LESETEXT
.....

Anfang des Jahres ist Thomas Jordan, Chef der Schweizerischen Nationalbank (SNB), „der Kragen geplatzt". Er sagte dem wichtigsten Organ des Landes, der Neuen Zürcher Zeitung, er sei sich bewusst, dass die Maßnahme die Schweizer Wirtschaft vor Probleme stelle und die Finanzmärkte einige Zeit bräuchten, um sich von dem Schock zu erholen. Der Schritt sei aber angesichts des anhaltend fallenden Euro nötig gewesen, um langfristig die Kontrolle über die Geldpolitik zu behalten. Die internationale Entwicklung sei auseinandergedriftet, so Jordan. Immer mehr Geld aufzuwenden, um den Mindestkurs von 1,20 Franken zu einem Euro zu halten, wäre nicht nachhaltig gewesen und hätte die Glaubwürdigkeit der Notenbank aufs Spiel gesetzt. Punkt. Die Schweizer stehen für Entscheidungen – und sie stehen für Entscheidungen ein.

Prompt sah die deutsche Presse für die Schweiz

schon düstere Zeiten kommen.

Das Wirtschaftswachstum würde zum Erliegen kommen (Arbeitslosenquote 2014: 3,2 %!), der Tourismus einbrechen. Doch müssen wir uns wirklich Sorgen machen? St. Moritz, Davos, Klosters oder Gstaad zählen zu den teuersten und luxuriösesten Winterskiorten der Welt. Erst dann kommt Kitzbühel in Österreich. Glaubt irgendwer ernsthaft, dass sich die Reichen der Welt durch ein schwaches Euro-Franken-Verhältnis abhalten lassen werden, hier ihren Urlaub zu verbringen? Wohl kaum. Viele besitzen zudem nicht unerhebliche Vermögenswerte vor Ort. Alleine in 2014 flossen beispielsweise 2,8 Mrd. Franken in börsennotierte Immobilienanlagen oder Anlagestiftungen, zitiert die Wirtschaftswoche Beat Seger, Partner Immobilien bei KPMG Schweiz. Sie hebt hervor, dass der SXI Real Estate Funds Index 2014 um 15 % und seit Anfang 2015 nochmals um rund 9 % gestiegen ist. Der Index repräsentiert die größten Schweizer Immobilienwerte.

Was aber ist der Grund für das

hohe Ansehen der Schweiz?

Zu vermuten ist die Mischung aus wirtschaftlicher Sicherheit und hoher Lebensqualität. Mercer – mit rund 20.000 Mitarbeitern in mehr als 40 Ländern zu den führenden, globalen Anbietern von Dienstleistungen in den Bereichen Talent, Health, Retirement und Investments – befragt hierzu regelmäßig seine entsandten Mitarbeiter. Ergebnis: Zürich ist trotz der hohen Lebenshaltungskosten neben Wien die Stadt mit der weltweit zweithöchsten Lebensqualität. Genf und Bern rangieren dabei auf den Plätzen acht und dreizehn. Auch der britische Finanzkonzern HSBC befragt seine Manager. Die Schweiz wurde unter den einbezogenen 34 Ländern vor Singapur und China als Spitzenreiter in Sachen Lebensqualität ausgezeichnet. Und die wirtschaftliche Zukunft? Swatch-Chef Nicolas Hayek sagte dem Schweizer Fernsehen gegenüber wörtlich: „Solange der Dollar und die anderen Währungen stärker werden und der Euro schwächelt, ist das für uns überhaupt kein Problem." Swatch produziert zu 80 % für das Ausland. Die Stärke des Franken gegenüber dem Dollar zahlt sich hier also aus, wenngleich die Verteuerung des Exports nach Europa nicht gänzlich aufgefangen werden kann.

.....

DATENZEILEN
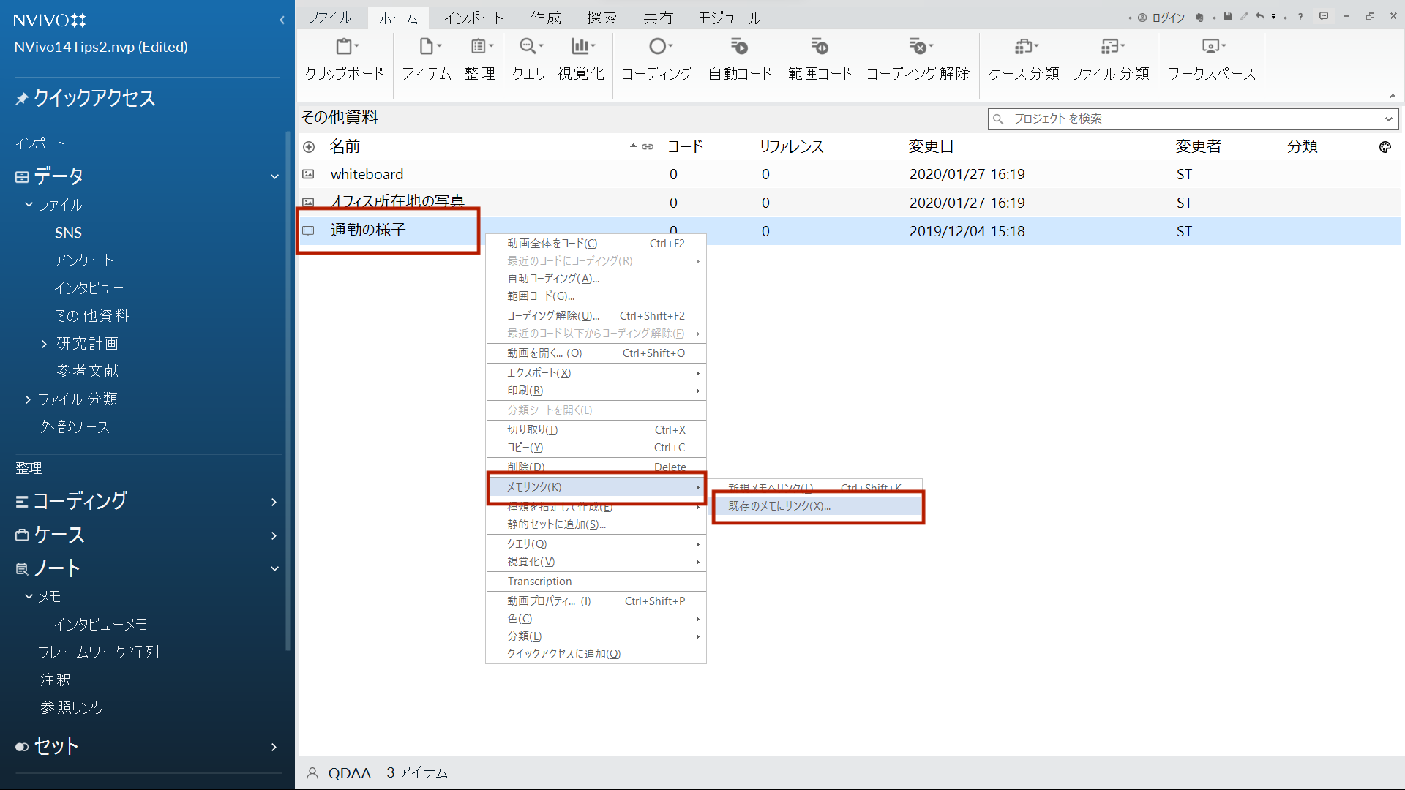Open the インタビューメモ memo in sidebar
This screenshot has width=1405, height=790.
[100, 625]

.....

AUFGABEN UND ÜBUNGEN
**a)** Zählen Sie sämtliche Winterskiorte auf, die im Text über die Schweiz genannt werden.
**b)** Geben Sie den Text über die Schweiz wortgetreu wieder, beginnend mit „Anfang des Jahres" und weiter bis einschließlich „für Entscheidungen ein.".

ERGEBNISSE JE AUFGABE
**a)** St. Moritz, Davos, Klosters, Gstaad, Kitzbühel

**b)**
Anfang des Jahres ist Thomas Jordan, Chef der Schweizerischen Nationalbank (SNB), „der Kragen geplatzt". Er sagte dem wichtigsten Organ des Landes, der Neuen Zürcher Zeitung, er sei sich bewusst, dass die Maßnahme die Schweizer Wirtschaft vor Probleme stelle und die Finanzmärkte einige Zeit bräuchten, um sich von dem Schock zu erholen. Der Schritt sei aber angesichts des anhaltend fallenden Euro nötig gewesen, um langfristig die Kontrolle über die Geldpolitik zu behalten. Die internationale Entwicklung sei auseinandergedriftet, so Jordan. Immer mehr Geld aufzuwenden, um den Mindestkurs von 1,20 Franken zu einem Euro zu halten, wäre nicht nachhaltig gewesen und hätte die Glaubwürdigkeit der Notenbank aufs Spiel gesetzt. Punkt. Die Schweizer stehen für Entscheidungen – und sie stehen für Entscheidungen ein.